Repeat all entries exactly.

■ ■ ■ ■ ■ ■ ■

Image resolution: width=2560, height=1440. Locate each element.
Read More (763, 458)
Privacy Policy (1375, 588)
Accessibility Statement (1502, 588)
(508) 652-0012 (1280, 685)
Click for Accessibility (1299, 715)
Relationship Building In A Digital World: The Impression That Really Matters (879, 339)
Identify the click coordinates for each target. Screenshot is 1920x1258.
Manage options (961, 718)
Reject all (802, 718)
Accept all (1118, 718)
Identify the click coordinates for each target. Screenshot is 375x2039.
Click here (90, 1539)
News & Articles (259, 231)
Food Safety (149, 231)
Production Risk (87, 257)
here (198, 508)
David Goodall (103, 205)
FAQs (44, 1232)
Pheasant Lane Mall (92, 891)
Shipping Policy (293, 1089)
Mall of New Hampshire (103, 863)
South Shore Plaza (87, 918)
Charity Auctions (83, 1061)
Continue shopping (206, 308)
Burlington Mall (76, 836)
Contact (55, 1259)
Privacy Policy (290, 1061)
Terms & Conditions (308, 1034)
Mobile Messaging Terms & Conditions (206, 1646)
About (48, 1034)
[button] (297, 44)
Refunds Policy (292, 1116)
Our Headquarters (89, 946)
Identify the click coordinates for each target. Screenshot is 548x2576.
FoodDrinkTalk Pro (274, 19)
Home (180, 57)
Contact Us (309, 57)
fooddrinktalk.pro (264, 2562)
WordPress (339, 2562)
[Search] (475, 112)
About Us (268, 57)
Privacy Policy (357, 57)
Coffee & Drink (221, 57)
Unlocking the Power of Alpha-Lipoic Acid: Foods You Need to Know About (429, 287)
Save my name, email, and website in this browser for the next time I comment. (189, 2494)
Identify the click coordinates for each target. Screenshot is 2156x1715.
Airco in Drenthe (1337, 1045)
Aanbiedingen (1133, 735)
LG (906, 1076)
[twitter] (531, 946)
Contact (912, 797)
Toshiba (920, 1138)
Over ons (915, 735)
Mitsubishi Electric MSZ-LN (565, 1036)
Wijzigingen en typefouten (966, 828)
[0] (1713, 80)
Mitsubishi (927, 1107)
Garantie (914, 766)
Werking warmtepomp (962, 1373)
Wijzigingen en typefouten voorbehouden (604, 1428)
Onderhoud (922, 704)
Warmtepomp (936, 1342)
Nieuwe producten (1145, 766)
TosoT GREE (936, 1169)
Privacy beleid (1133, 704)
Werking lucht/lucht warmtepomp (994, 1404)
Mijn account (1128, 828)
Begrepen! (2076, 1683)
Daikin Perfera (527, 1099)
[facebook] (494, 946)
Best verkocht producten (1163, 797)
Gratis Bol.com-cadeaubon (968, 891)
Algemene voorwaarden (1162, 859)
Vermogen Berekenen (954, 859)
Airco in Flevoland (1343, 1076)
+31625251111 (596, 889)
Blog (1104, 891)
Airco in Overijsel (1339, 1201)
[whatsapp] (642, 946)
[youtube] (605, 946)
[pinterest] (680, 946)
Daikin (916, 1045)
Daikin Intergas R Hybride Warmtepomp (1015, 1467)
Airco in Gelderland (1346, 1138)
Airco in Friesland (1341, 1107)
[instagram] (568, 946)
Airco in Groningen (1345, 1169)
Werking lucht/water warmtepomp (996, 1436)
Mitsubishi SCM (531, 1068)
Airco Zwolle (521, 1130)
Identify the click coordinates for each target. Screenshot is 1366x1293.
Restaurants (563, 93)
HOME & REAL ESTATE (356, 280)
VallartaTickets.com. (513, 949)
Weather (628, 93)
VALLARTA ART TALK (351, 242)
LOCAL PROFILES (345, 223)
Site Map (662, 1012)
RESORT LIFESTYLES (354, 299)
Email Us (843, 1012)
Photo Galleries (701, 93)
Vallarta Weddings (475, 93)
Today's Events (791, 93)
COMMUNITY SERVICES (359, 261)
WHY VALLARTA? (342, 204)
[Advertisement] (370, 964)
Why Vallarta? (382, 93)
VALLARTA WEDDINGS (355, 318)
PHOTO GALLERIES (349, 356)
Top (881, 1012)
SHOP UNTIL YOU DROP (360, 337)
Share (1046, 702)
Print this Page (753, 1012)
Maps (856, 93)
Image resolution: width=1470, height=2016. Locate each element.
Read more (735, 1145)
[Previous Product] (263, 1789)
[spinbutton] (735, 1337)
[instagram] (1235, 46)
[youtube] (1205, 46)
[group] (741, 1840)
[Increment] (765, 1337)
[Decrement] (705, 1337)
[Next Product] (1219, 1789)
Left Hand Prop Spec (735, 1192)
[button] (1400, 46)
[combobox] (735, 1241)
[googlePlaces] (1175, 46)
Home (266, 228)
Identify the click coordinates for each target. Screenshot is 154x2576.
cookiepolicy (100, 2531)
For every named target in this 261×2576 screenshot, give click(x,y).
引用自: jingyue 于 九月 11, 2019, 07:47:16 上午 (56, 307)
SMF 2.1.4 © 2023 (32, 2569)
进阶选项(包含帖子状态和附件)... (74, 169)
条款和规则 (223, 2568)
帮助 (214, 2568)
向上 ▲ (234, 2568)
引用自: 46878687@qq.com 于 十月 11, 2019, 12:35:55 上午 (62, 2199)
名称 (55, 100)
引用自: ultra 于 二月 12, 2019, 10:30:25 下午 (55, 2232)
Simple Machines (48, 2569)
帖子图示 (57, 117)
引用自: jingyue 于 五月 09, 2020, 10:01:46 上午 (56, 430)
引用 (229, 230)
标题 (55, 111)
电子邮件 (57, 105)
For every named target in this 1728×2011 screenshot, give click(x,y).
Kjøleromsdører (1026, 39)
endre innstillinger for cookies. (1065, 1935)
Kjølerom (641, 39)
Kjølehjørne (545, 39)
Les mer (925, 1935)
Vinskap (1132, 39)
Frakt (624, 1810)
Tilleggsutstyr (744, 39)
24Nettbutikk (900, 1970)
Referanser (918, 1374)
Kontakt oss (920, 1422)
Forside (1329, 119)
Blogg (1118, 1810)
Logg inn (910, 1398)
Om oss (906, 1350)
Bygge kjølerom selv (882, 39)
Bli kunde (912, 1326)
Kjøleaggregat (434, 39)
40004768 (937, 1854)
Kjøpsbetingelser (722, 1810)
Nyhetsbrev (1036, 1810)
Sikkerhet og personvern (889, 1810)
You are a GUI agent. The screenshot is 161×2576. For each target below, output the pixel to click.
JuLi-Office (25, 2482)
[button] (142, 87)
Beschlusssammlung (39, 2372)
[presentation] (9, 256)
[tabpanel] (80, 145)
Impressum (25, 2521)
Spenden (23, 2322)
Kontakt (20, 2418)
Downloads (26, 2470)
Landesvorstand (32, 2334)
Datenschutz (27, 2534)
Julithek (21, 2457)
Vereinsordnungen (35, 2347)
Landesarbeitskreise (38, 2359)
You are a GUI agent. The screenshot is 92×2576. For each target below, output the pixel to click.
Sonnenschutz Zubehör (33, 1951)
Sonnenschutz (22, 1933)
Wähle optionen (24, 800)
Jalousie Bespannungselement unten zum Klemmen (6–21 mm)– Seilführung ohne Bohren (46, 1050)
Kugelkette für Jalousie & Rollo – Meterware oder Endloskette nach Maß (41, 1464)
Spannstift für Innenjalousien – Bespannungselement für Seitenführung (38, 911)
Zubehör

■ ■ ■ ■ ■ ■ ■

## ANSWER FOR THE TASK
Image resolution: width=2560, height=1440. Locate each element.
Read More (763, 458)
Privacy Policy (1375, 588)
Accessibility Statement (1502, 588)
(508) 652-0012 (1280, 685)
Click for Accessibility (1299, 715)
Relationship Building In A Digital World: The Impression That Really Matters (879, 339)
Identify the click coordinates for each target. Screenshot is 1920x1258.
Manage options (961, 718)
Reject all (802, 718)
Accept all (1118, 718)
Identify the click coordinates for each target. Screenshot is 375x2039.
Click here (90, 1539)
News & Articles (259, 231)
Food Safety (149, 231)
Production Risk (87, 257)
here (198, 508)
David Goodall (103, 205)
FAQs (44, 1232)
Pheasant Lane Mall (92, 891)
Shipping Policy (293, 1089)
Mall of New Hampshire (103, 863)
South Shore Plaza (87, 918)
Charity Auctions (83, 1061)
Continue shopping (206, 308)
Burlington Mall (76, 836)
Contact (55, 1259)
Privacy Policy (290, 1061)
Terms & Conditions (308, 1034)
Mobile Messaging Terms & Conditions (206, 1646)
About (48, 1034)
[button] (297, 44)
Refunds Policy (292, 1116)
Our Headquarters (89, 946)
Identify the click coordinates for each target. Screenshot is 548x2576.
FoodDrinkTalk Pro (274, 19)
Home (180, 57)
Contact Us (309, 57)
fooddrinktalk.pro (264, 2562)
WordPress (339, 2562)
[Search] (475, 112)
About Us (268, 57)
Privacy Policy (357, 57)
Coffee & Drink (221, 57)
Unlocking the Power of Alpha-Lipoic Acid: Foods You Need to Know About (429, 287)
Save my name, email, and website in this browser for the next time I comment. (189, 2494)
Identify the click coordinates for each target. Screenshot is 2156x1715.
Airco in Drenthe (1337, 1045)
Aanbiedingen (1133, 735)
LG (906, 1076)
[twitter] (531, 946)
Contact (912, 797)
Toshiba (920, 1138)
Over ons (915, 735)
Mitsubishi Electric MSZ-LN (565, 1036)
Wijzigingen en typefouten (966, 828)
[0] (1713, 80)
Mitsubishi (927, 1107)
Garantie (914, 766)
Werking warmtepomp (962, 1373)
Wijzigingen en typefouten voorbehouden (604, 1428)
Onderhoud (922, 704)
Warmtepomp (936, 1342)
Nieuwe producten (1145, 766)
TosoT GREE (936, 1169)
Privacy beleid (1133, 704)
Werking lucht/lucht warmtepomp (994, 1404)
Mijn account (1128, 828)
Begrepen! (2076, 1683)
Daikin Perfera (527, 1099)
[facebook] (494, 946)
Best verkocht producten (1163, 797)
Gratis Bol.com-cadeaubon (968, 891)
Algemene voorwaarden (1162, 859)
Vermogen Berekenen (954, 859)
Airco in Flevoland (1343, 1076)
+31625251111 (596, 889)
Blog (1104, 891)
Airco in Overijsel (1339, 1201)
[whatsapp] (642, 946)
[youtube] (605, 946)
[pinterest] (680, 946)
Daikin (916, 1045)
Daikin Intergas R Hybride Warmtepomp (1015, 1467)
Airco in Gelderland (1346, 1138)
Airco in Friesland (1341, 1107)
[instagram] (568, 946)
Airco in Groningen (1345, 1169)
Werking lucht/water warmtepomp (996, 1436)
Mitsubishi SCM (531, 1068)
Airco Zwolle (521, 1130)
Identify the click coordinates for each target. Screenshot is 1366x1293.
Restaurants (563, 93)
HOME & REAL ESTATE (356, 280)
VallartaTickets.com. (513, 949)
Weather (628, 93)
VALLARTA ART TALK (351, 242)
LOCAL PROFILES (345, 223)
Site Map (662, 1012)
RESORT LIFESTYLES (354, 299)
Email Us (843, 1012)
Photo Galleries (701, 93)
Vallarta Weddings (475, 93)
Today's Events (791, 93)
COMMUNITY SERVICES (359, 261)
WHY VALLARTA? (342, 204)
[Advertisement] (370, 964)
Why Vallarta? (382, 93)
VALLARTA WEDDINGS (355, 318)
PHOTO GALLERIES (349, 356)
Top (881, 1012)
SHOP UNTIL YOU DROP (360, 337)
Share (1046, 702)
Print this Page (753, 1012)
Maps (856, 93)
Image resolution: width=1470, height=2016. Locate each element.
Read more (735, 1145)
[Previous Product] (263, 1789)
[spinbutton] (735, 1337)
[instagram] (1235, 46)
[youtube] (1205, 46)
[group] (741, 1840)
[Increment] (765, 1337)
[Decrement] (705, 1337)
[Next Product] (1219, 1789)
Left Hand Prop Spec (735, 1192)
[button] (1400, 46)
[combobox] (735, 1241)
[googlePlaces] (1175, 46)
Home (266, 228)
Identify the click coordinates for each target. Screenshot is 154x2576.
cookiepolicy (100, 2531)
For every named target in this 261×2576 screenshot, give click(x,y).
引用自: jingyue 于 九月 11, 2019, 07:47:16 上午 (56, 307)
SMF 2.1.4 © 2023 (32, 2569)
进阶选项(包含帖子状态和附件)... (74, 169)
条款和规则 (223, 2568)
帮助 (214, 2568)
向上 ▲ (234, 2568)
引用自: 46878687@qq.com 于 十月 11, 2019, 12:35:55 上午 (62, 2199)
名称 (55, 100)
引用自: ultra 于 二月 12, 2019, 10:30:25 下午 (55, 2232)
Simple Machines (48, 2569)
帖子图示 (57, 117)
引用自: jingyue 于 五月 09, 2020, 10:01:46 上午 (56, 430)
引用 (229, 230)
标题 (55, 111)
电子邮件 (57, 105)
For every named target in this 1728×2011 screenshot, give click(x,y).
Kjøleromsdører (1026, 39)
endre innstillinger for cookies. (1065, 1935)
Kjølerom (641, 39)
Kjølehjørne (545, 39)
Les mer (925, 1935)
Vinskap (1132, 39)
Frakt (624, 1810)
Tilleggsutstyr (744, 39)
24Nettbutikk (900, 1970)
Referanser (918, 1374)
Kontakt oss (920, 1422)
Forside (1329, 119)
Blogg (1118, 1810)
Logg inn (910, 1398)
Om oss (906, 1350)
Bygge kjølerom selv (882, 39)
Bli kunde (912, 1326)
Kjøleaggregat (434, 39)
40004768 (937, 1854)
Kjøpsbetingelser (722, 1810)
Nyhetsbrev (1036, 1810)
Sikkerhet og personvern (889, 1810)
You are a GUI agent. The screenshot is 161×2576. For each target below, output the pixel to click.
JuLi-Office (25, 2482)
[button] (142, 87)
Beschlusssammlung (39, 2372)
[presentation] (9, 256)
[tabpanel] (80, 145)
Impressum (25, 2521)
Spenden (23, 2322)
Kontakt (20, 2418)
Downloads (26, 2470)
Landesvorstand (32, 2334)
Datenschutz (27, 2534)
Julithek (21, 2457)
Vereinsordnungen (35, 2347)
Landesarbeitskreise (38, 2359)
You are a GUI agent. The screenshot is 92×2576. For each target below, output the pixel to click.
Sonnenschutz Zubehör (33, 1951)
Sonnenschutz (22, 1933)
Wähle optionen (24, 800)
Jalousie Bespannungselement unten zum Klemmen (6–21 mm)– Seilführung ohne Bohren (46, 1050)
Kugelkette für Jalousie & Rollo – Meterware oder Endloskette nach Maß (41, 1464)
Spannstift für Innenjalousien – Bespannungselement für Seitenführung (38, 911)
Zubehör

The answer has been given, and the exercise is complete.